───── Material provided ─────
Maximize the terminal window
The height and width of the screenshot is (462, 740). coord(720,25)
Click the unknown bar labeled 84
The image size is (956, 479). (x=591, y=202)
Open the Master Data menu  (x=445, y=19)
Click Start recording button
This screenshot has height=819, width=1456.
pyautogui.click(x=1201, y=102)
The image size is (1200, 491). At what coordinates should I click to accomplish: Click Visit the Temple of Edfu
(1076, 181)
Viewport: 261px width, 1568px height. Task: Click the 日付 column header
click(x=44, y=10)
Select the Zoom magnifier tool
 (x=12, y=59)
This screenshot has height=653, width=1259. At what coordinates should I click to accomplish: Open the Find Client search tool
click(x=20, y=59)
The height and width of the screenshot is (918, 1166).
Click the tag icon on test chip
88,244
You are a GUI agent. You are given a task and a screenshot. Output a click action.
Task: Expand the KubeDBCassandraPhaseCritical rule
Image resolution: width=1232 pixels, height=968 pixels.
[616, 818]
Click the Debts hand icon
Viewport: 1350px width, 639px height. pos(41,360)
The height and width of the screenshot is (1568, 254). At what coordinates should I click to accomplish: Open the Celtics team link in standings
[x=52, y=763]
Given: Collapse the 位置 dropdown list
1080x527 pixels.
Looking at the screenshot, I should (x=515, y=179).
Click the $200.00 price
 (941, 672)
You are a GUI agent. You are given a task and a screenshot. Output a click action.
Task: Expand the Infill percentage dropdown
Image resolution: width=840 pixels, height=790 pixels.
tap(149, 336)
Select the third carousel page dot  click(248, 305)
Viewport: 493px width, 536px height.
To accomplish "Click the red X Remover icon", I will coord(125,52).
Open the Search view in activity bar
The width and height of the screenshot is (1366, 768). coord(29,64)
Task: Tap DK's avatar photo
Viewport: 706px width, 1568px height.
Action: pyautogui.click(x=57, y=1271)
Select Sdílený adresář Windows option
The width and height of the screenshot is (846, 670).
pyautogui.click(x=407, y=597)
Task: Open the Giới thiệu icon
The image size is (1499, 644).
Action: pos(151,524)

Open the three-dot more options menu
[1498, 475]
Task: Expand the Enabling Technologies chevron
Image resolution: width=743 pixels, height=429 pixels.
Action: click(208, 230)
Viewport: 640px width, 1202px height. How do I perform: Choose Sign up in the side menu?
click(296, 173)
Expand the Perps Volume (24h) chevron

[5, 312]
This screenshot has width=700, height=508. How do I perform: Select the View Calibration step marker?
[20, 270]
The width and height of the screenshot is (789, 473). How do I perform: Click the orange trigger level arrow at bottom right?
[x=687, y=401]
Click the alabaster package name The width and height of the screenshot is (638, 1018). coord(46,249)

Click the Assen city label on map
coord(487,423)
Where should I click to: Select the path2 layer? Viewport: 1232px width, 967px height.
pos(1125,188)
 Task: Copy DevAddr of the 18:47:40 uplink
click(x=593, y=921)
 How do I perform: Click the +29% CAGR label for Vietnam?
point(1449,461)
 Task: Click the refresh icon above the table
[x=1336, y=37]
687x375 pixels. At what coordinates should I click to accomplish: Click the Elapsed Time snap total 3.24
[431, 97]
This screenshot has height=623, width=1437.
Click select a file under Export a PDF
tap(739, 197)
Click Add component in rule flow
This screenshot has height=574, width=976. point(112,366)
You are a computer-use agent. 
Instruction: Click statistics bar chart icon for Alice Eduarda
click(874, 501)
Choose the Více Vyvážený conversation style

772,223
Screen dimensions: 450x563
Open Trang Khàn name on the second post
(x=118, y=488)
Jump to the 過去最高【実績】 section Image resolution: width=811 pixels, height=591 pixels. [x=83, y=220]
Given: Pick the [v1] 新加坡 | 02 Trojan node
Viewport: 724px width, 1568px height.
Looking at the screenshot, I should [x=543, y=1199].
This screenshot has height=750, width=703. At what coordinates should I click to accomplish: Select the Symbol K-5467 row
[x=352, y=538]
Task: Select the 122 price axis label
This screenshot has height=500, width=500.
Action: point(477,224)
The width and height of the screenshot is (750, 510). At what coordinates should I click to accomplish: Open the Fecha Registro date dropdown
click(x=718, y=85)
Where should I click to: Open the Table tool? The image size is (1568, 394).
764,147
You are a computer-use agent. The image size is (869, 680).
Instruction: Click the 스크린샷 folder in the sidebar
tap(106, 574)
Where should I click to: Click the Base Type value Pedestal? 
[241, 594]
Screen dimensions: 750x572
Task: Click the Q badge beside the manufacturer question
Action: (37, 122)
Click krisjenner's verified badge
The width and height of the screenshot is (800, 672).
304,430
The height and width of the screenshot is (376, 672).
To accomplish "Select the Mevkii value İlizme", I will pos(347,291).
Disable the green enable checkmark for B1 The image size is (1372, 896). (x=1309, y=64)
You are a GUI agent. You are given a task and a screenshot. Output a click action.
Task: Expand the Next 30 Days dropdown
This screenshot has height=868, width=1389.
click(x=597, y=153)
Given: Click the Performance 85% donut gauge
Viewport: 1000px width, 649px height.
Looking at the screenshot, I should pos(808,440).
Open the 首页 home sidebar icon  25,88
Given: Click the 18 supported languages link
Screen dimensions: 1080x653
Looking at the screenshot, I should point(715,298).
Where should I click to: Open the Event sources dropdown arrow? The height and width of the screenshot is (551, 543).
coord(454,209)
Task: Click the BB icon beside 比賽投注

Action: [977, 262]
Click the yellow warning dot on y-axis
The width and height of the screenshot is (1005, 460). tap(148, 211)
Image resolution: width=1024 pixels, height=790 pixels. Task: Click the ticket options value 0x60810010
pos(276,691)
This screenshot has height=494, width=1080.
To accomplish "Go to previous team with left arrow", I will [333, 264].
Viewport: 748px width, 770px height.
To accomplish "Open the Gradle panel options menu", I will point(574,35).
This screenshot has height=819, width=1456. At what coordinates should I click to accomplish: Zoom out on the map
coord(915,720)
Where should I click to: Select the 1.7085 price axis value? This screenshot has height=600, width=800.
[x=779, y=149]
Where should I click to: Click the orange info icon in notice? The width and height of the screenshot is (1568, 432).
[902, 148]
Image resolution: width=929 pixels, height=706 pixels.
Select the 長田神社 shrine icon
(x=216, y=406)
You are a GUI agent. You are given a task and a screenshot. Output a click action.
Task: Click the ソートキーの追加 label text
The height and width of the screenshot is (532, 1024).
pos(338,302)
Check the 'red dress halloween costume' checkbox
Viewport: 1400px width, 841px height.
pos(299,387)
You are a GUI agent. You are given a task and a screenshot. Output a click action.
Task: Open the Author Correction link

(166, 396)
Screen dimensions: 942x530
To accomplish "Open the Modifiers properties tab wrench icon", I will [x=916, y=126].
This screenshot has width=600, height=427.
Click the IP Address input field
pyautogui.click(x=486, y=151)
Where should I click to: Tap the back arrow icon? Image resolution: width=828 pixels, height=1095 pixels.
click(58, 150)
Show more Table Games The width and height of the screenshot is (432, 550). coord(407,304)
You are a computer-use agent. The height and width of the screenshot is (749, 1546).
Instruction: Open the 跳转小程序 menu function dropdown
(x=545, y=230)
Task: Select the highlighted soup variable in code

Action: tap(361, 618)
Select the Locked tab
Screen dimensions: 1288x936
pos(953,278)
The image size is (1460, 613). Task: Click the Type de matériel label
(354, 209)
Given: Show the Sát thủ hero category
─────
• **Problem description**
Every record must be output again with its wording unchanged.

• **Solved problem**
Maximize the terminal window
The height and width of the screenshot is (462, 740). coord(720,25)
Click the unknown bar labeled 84
The image size is (956, 479). (x=591, y=202)
Open the Master Data menu  (x=445, y=19)
Click Start recording button
This screenshot has height=819, width=1456.
pyautogui.click(x=1201, y=102)
The image size is (1200, 491). At what coordinates should I click to accomplish: Click Visit the Temple of Edfu
(1076, 181)
Viewport: 261px width, 1568px height. Task: Click the 日付 column header
click(x=44, y=10)
Select the Zoom magnifier tool
 (x=12, y=59)
This screenshot has height=653, width=1259. At what coordinates should I click to accomplish: Open the Find Client search tool
click(x=20, y=59)
The height and width of the screenshot is (918, 1166).
Click the tag icon on test chip
88,244
You are a GUI agent. You are given a task and a screenshot. Output a click action.
Task: Expand the KubeDBCassandraPhaseCritical rule
Image resolution: width=1232 pixels, height=968 pixels.
[616, 818]
Click the Debts hand icon
Viewport: 1350px width, 639px height. pos(41,360)
The height and width of the screenshot is (1568, 254). At what coordinates should I click to accomplish: Open the Celtics team link in standings
[x=52, y=763]
Given: Collapse the 位置 dropdown list
1080x527 pixels.
Looking at the screenshot, I should (x=515, y=179).
Click the $200.00 price
 (941, 672)
You are a GUI agent. You are given a task and a screenshot. Output a click action.
Task: Expand the Infill percentage dropdown
Image resolution: width=840 pixels, height=790 pixels.
tap(149, 336)
Select the third carousel page dot  click(248, 305)
Viewport: 493px width, 536px height.
To accomplish "Click the red X Remover icon", I will coord(125,52).
Open the Search view in activity bar
The width and height of the screenshot is (1366, 768). coord(29,64)
Task: Tap DK's avatar photo
Viewport: 706px width, 1568px height.
Action: pyautogui.click(x=57, y=1271)
Select Sdílený adresář Windows option
The width and height of the screenshot is (846, 670).
pyautogui.click(x=407, y=597)
Task: Open the Giới thiệu icon
The image size is (1499, 644).
Action: pos(151,524)

Open the three-dot more options menu
[1498, 475]
Task: Expand the Enabling Technologies chevron
Image resolution: width=743 pixels, height=429 pixels.
Action: click(208, 230)
Viewport: 640px width, 1202px height. How do I perform: Choose Sign up in the side menu?
click(296, 173)
Expand the Perps Volume (24h) chevron

[5, 312]
This screenshot has width=700, height=508. How do I perform: Select the View Calibration step marker?
[20, 270]
The width and height of the screenshot is (789, 473). How do I perform: Click the orange trigger level arrow at bottom right?
[x=687, y=401]
Click the alabaster package name The width and height of the screenshot is (638, 1018). coord(46,249)

Click the Assen city label on map
coord(487,423)
Where should I click to: Select the path2 layer? Viewport: 1232px width, 967px height.
pos(1125,188)
 Task: Copy DevAddr of the 18:47:40 uplink
click(x=593, y=921)
 How do I perform: Click the +29% CAGR label for Vietnam?
point(1449,461)
 Task: Click the refresh icon above the table
[x=1336, y=37]
687x375 pixels. At what coordinates should I click to accomplish: Click the Elapsed Time snap total 3.24
[431, 97]
This screenshot has height=623, width=1437.
Click select a file under Export a PDF
tap(739, 197)
Click Add component in rule flow
This screenshot has height=574, width=976. point(112,366)
You are a computer-use agent. 
Instruction: Click statistics bar chart icon for Alice Eduarda
click(874, 501)
Choose the Více Vyvážený conversation style

772,223
Screen dimensions: 450x563
Open Trang Khàn name on the second post
(x=118, y=488)
Jump to the 過去最高【実績】 section Image resolution: width=811 pixels, height=591 pixels. [x=83, y=220]
Given: Pick the [v1] 新加坡 | 02 Trojan node
Viewport: 724px width, 1568px height.
Looking at the screenshot, I should [x=543, y=1199].
This screenshot has height=750, width=703. At what coordinates should I click to accomplish: Select the Symbol K-5467 row
[x=352, y=538]
Task: Select the 122 price axis label
This screenshot has height=500, width=500.
Action: point(477,224)
The width and height of the screenshot is (750, 510). At what coordinates should I click to accomplish: Open the Fecha Registro date dropdown
click(x=718, y=85)
Where should I click to: Open the Table tool? The image size is (1568, 394).
764,147
You are a computer-use agent. The image size is (869, 680).
Instruction: Click the 스크린샷 folder in the sidebar
tap(106, 574)
Where should I click to: Click the Base Type value Pedestal? 
[241, 594]
Screen dimensions: 750x572
Task: Click the Q badge beside the manufacturer question
Action: (37, 122)
Click krisjenner's verified badge
The width and height of the screenshot is (800, 672).
304,430
The height and width of the screenshot is (376, 672).
To accomplish "Select the Mevkii value İlizme", I will pos(347,291).
Disable the green enable checkmark for B1 The image size is (1372, 896). (x=1309, y=64)
You are a GUI agent. You are given a task and a screenshot. Output a click action.
Task: Expand the Next 30 Days dropdown
This screenshot has height=868, width=1389.
click(x=597, y=153)
Given: Click the Performance 85% donut gauge
Viewport: 1000px width, 649px height.
Looking at the screenshot, I should pos(808,440).
Open the 首页 home sidebar icon  25,88
Given: Click the 18 supported languages link
Screen dimensions: 1080x653
Looking at the screenshot, I should point(715,298).
Where should I click to: Open the Event sources dropdown arrow? The height and width of the screenshot is (551, 543).
coord(454,209)
Task: Click the BB icon beside 比賽投注

Action: [977, 262]
Click the yellow warning dot on y-axis
The width and height of the screenshot is (1005, 460). tap(148, 211)
Image resolution: width=1024 pixels, height=790 pixels. Task: Click the ticket options value 0x60810010
pos(276,691)
This screenshot has height=494, width=1080.
To accomplish "Go to previous team with left arrow", I will [333, 264].
Viewport: 748px width, 770px height.
To accomplish "Open the Gradle panel options menu", I will point(574,35).
This screenshot has height=819, width=1456. At what coordinates should I click to accomplish: Zoom out on the map
coord(915,720)
Where should I click to: Select the 1.7085 price axis value? This screenshot has height=600, width=800.
[x=779, y=149]
Where should I click to: Click the orange info icon in notice? The width and height of the screenshot is (1568, 432).
[902, 148]
Image resolution: width=929 pixels, height=706 pixels.
Select the 長田神社 shrine icon
(x=216, y=406)
You are a GUI agent. You are given a task and a screenshot. Output a click action.
Task: Click the ソートキーの追加 label text
The height and width of the screenshot is (532, 1024).
pos(338,302)
Check the 'red dress halloween costume' checkbox
Viewport: 1400px width, 841px height.
pos(299,387)
You are a GUI agent. You are given a task and a screenshot. Output a click action.
Task: Open the Author Correction link

(166, 396)
Screen dimensions: 942x530
To accomplish "Open the Modifiers properties tab wrench icon", I will [x=916, y=126].
This screenshot has width=600, height=427.
Click the IP Address input field
pyautogui.click(x=486, y=151)
Where should I click to: Tap the back arrow icon? Image resolution: width=828 pixels, height=1095 pixels.
click(58, 150)
Show more Table Games The width and height of the screenshot is (432, 550). coord(407,304)
You are a computer-use agent. The height and width of the screenshot is (749, 1546).
Instruction: Open the 跳转小程序 menu function dropdown
(x=545, y=230)
Task: Select the highlighted soup variable in code

Action: tap(361, 618)
Select the Locked tab
Screen dimensions: 1288x936
pos(953,278)
The image size is (1460, 613). Task: Click the Type de matériel label
(354, 209)
Given: Show the Sát thủ hero category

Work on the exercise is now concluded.